IDEAAS installed its solar panels in his boat (to provide lighting to the two farmers living in it during the season) as well as on its fishing nets (which are a good 40 minutes away from the shore, by boat) where the lamps are needed during the nights. Higor, from IDEAAS, also joined us in this leg and his closeness to all of IDEAAS customers striked me throughout the trip. It reminded me that the presence of such community leaders is a key factor of for trust building and success in ventures involving technology adoption amongst low income communities.

These belong in museums”, explained “El Gordo” (our host), holding an old kerosene lamp that has been replaced by solar-powered LED lamps, as shown below. Not only are IDEAAS’ lamps cheaper and safer (they are not made out of glass, for instance) but they also turn on and off automatically depending on the presence or absence of sunlight.

When we turned around to come back, our host adjusted the position of his panel to take advantage of every single ray of sunlight available. “Gotta take advantage of every minute in the day”, he said.

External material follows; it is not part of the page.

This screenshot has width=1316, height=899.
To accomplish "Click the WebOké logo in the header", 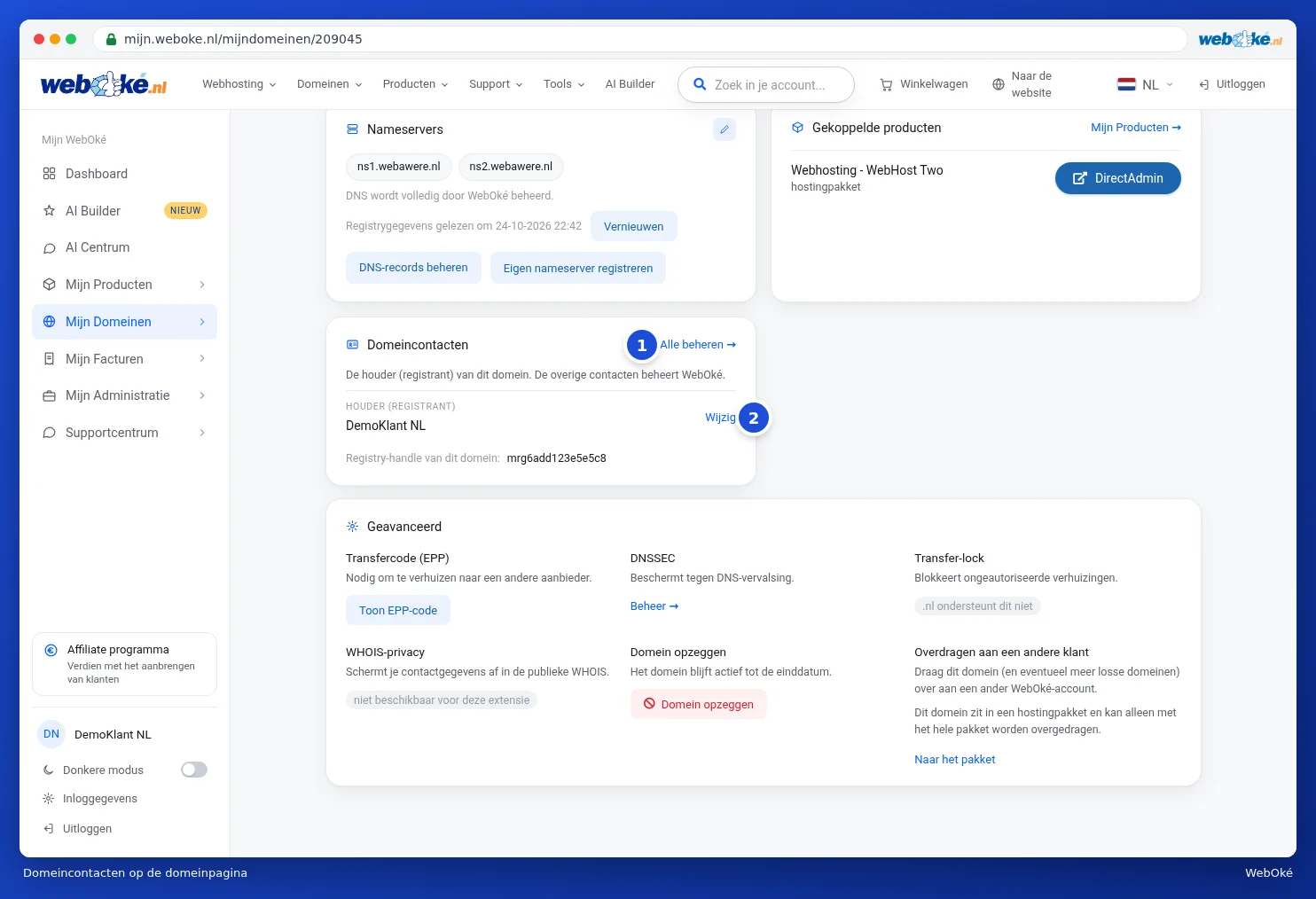I will [x=104, y=84].
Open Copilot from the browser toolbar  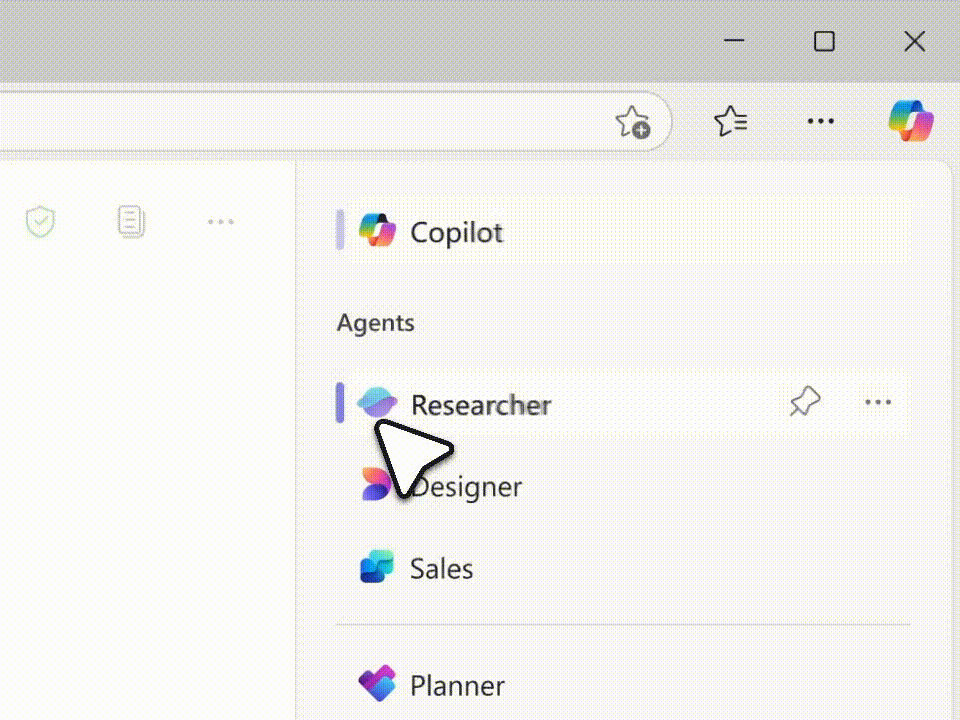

Three days after my visit, the community of fishermen was set to meet with the goals of assessing how many new families were potentially interested in switching to IDEAA’s technology for the next season.

What’s next for IDEAAS?

In spite of their success in becoming a reference for rural electrification in Brazil and worldwide, IDEAAS faces challenges related to government policies in Brazil and strategic questions related to the true scale potential and profit motive of its operation. In effect, the federal government in Brazil recently announced an agressive initiative to bring “energy to all” in Brazil, through traditional centralized generation systems. Although that’s great news in its own right, it leaves no space or private sector solutions like IDEAAS, unless utilities decide to partner with them in the purpose of reaching remote areas like the state of Amazonia in the far north of the country.

As far as the profit motive, IDEAAS is moving towards incorporating a for profit model that allows its approach to scale and its clean energy solutions to be adopted not only at the BoP level but in other segments of the economy as well. The new company will not entirely replace the work of IDEAAS, however. Its work as an NGO will still be crucial in areas like community development, public policy advocacy and, most importantly, the development of the Learning Center concept, which, in my view, has the potential to drive significant scale in this space by creating a “one stop shop” for clean energy BoP approaches and potentially incubating new entrepreneurial models for the provision of energy in remote areas.

The construction site for the Learning Center in Santo Antonio da Patrulha appears in the picture below. I look forward to updating it with a new one once construction is completed, and also to sharing how the model continues to develop and replicates in other countries.

Thanks to Fabio Rosa and the whole IDEAAS team for their hospitality during these days of learning in the south of Brazil.